Information supplied:
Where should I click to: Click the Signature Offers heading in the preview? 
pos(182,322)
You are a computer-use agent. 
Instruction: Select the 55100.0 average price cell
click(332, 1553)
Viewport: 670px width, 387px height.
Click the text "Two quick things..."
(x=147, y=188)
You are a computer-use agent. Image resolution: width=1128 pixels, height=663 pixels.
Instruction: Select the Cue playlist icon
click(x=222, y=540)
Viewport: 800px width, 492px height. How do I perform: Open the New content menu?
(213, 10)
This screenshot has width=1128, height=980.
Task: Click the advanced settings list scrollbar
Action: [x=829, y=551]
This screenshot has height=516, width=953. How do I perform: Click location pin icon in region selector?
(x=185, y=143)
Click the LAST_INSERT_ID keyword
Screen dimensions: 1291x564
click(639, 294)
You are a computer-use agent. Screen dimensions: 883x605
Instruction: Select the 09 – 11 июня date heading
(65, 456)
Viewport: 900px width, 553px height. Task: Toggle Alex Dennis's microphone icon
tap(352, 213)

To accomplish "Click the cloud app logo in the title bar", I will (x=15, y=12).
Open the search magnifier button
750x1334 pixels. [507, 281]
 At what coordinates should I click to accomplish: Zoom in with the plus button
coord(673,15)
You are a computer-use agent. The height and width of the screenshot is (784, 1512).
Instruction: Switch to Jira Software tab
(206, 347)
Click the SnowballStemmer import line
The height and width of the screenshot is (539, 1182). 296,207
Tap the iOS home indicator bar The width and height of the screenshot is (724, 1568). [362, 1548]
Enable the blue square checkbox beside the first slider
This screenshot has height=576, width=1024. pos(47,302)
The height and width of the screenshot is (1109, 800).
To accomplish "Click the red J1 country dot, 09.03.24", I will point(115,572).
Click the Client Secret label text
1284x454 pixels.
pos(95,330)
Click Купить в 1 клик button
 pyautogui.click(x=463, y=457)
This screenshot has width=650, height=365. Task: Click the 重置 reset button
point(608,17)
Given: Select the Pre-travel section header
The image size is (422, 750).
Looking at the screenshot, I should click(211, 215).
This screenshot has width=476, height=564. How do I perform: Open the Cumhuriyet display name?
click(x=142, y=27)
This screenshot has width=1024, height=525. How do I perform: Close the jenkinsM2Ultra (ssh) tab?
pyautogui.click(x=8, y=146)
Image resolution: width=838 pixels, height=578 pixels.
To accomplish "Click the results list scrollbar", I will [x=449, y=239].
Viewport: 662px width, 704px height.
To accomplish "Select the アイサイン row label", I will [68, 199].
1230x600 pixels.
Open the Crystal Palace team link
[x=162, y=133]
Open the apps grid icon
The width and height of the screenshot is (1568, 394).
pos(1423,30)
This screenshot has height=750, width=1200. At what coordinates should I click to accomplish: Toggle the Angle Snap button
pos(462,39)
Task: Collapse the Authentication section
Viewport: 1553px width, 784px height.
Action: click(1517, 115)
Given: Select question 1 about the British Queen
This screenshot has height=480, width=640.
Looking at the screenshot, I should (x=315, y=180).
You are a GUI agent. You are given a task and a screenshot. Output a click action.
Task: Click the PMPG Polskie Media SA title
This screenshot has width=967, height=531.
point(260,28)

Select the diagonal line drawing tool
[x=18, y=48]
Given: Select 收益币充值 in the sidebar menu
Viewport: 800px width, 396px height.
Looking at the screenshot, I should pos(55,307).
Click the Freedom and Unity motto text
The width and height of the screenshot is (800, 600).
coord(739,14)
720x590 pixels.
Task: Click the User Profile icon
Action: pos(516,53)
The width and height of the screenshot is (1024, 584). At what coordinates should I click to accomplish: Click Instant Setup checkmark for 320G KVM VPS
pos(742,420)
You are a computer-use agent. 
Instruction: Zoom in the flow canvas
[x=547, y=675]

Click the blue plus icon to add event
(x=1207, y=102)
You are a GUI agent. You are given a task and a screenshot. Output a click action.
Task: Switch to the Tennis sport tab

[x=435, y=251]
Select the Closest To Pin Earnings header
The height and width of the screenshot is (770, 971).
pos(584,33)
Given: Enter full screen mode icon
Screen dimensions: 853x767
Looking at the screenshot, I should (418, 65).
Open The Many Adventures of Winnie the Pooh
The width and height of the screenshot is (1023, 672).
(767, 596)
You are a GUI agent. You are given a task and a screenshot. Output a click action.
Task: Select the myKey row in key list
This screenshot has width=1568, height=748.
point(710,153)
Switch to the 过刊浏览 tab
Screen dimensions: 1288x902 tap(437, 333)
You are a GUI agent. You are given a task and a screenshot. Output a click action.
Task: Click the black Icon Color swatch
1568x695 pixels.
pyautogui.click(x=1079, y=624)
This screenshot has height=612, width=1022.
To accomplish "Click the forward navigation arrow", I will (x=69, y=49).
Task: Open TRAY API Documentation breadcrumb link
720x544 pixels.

What the exercise asks: Every record should be repeated exactly; please leave none out.

Answer space:
Where should I click to: Click the Signature Offers heading in the preview? 
pos(182,322)
You are a computer-use agent. 
Instruction: Select the 55100.0 average price cell
click(332, 1553)
Viewport: 670px width, 387px height.
Click the text "Two quick things..."
(x=147, y=188)
You are a computer-use agent. Image resolution: width=1128 pixels, height=663 pixels.
Instruction: Select the Cue playlist icon
click(x=222, y=540)
Viewport: 800px width, 492px height. How do I perform: Open the New content menu?
(213, 10)
This screenshot has width=1128, height=980.
Task: Click the advanced settings list scrollbar
Action: [x=829, y=551]
This screenshot has height=516, width=953. How do I perform: Click location pin icon in region selector?
(x=185, y=143)
Click the LAST_INSERT_ID keyword
Screen dimensions: 1291x564
click(639, 294)
You are a computer-use agent. Screen dimensions: 883x605
Instruction: Select the 09 – 11 июня date heading
(65, 456)
Viewport: 900px width, 553px height. Task: Toggle Alex Dennis's microphone icon
tap(352, 213)

To accomplish "Click the cloud app logo in the title bar", I will (x=15, y=12).
Open the search magnifier button
750x1334 pixels. [507, 281]
 At what coordinates should I click to accomplish: Zoom in with the plus button
coord(673,15)
You are a computer-use agent. The height and width of the screenshot is (784, 1512).
Instruction: Switch to Jira Software tab
(206, 347)
Click the SnowballStemmer import line
The height and width of the screenshot is (539, 1182). 296,207
Tap the iOS home indicator bar The width and height of the screenshot is (724, 1568). [362, 1548]
Enable the blue square checkbox beside the first slider
This screenshot has height=576, width=1024. pos(47,302)
The height and width of the screenshot is (1109, 800).
To accomplish "Click the red J1 country dot, 09.03.24", I will point(115,572).
Click the Client Secret label text
1284x454 pixels.
pos(95,330)
Click Купить в 1 клик button
 pyautogui.click(x=463, y=457)
This screenshot has width=650, height=365. Task: Click the 重置 reset button
point(608,17)
Given: Select the Pre-travel section header
The image size is (422, 750).
Looking at the screenshot, I should click(211, 215).
This screenshot has width=476, height=564. How do I perform: Open the Cumhuriyet display name?
click(x=142, y=27)
This screenshot has width=1024, height=525. How do I perform: Close the jenkinsM2Ultra (ssh) tab?
pyautogui.click(x=8, y=146)
Image resolution: width=838 pixels, height=578 pixels.
To accomplish "Click the results list scrollbar", I will [x=449, y=239].
Viewport: 662px width, 704px height.
To accomplish "Select the アイサイン row label", I will [68, 199].
1230x600 pixels.
Open the Crystal Palace team link
[x=162, y=133]
Open the apps grid icon
The width and height of the screenshot is (1568, 394).
pos(1423,30)
This screenshot has height=750, width=1200. At what coordinates should I click to accomplish: Toggle the Angle Snap button
pos(462,39)
Task: Collapse the Authentication section
Viewport: 1553px width, 784px height.
Action: click(1517, 115)
Given: Select question 1 about the British Queen
This screenshot has height=480, width=640.
Looking at the screenshot, I should (x=315, y=180).
You are a GUI agent. You are given a task and a screenshot. Output a click action.
Task: Click the PMPG Polskie Media SA title
This screenshot has width=967, height=531.
point(260,28)

Select the diagonal line drawing tool
[x=18, y=48]
Given: Select 收益币充值 in the sidebar menu
Viewport: 800px width, 396px height.
Looking at the screenshot, I should pos(55,307).
Click the Freedom and Unity motto text
The width and height of the screenshot is (800, 600).
coord(739,14)
720x590 pixels.
Task: Click the User Profile icon
Action: pos(516,53)
The width and height of the screenshot is (1024, 584). At what coordinates should I click to accomplish: Click Instant Setup checkmark for 320G KVM VPS
pos(742,420)
You are a computer-use agent. 
Instruction: Zoom in the flow canvas
[x=547, y=675]

Click the blue plus icon to add event
(x=1207, y=102)
You are a GUI agent. You are given a task and a screenshot. Output a click action.
Task: Switch to the Tennis sport tab

[x=435, y=251]
Select the Closest To Pin Earnings header
The height and width of the screenshot is (770, 971).
pos(584,33)
Given: Enter full screen mode icon
Screen dimensions: 853x767
Looking at the screenshot, I should (418, 65).
Open The Many Adventures of Winnie the Pooh
The width and height of the screenshot is (1023, 672).
(767, 596)
You are a GUI agent. You are given a task and a screenshot. Output a click action.
Task: Select the myKey row in key list
This screenshot has width=1568, height=748.
point(710,153)
Switch to the 过刊浏览 tab
Screen dimensions: 1288x902 tap(437, 333)
You are a GUI agent. You are given a task and a screenshot. Output a click action.
Task: Click the black Icon Color swatch
1568x695 pixels.
pyautogui.click(x=1079, y=624)
This screenshot has height=612, width=1022.
To accomplish "Click the forward navigation arrow", I will (x=69, y=49).
Task: Open TRAY API Documentation breadcrumb link
720x544 pixels.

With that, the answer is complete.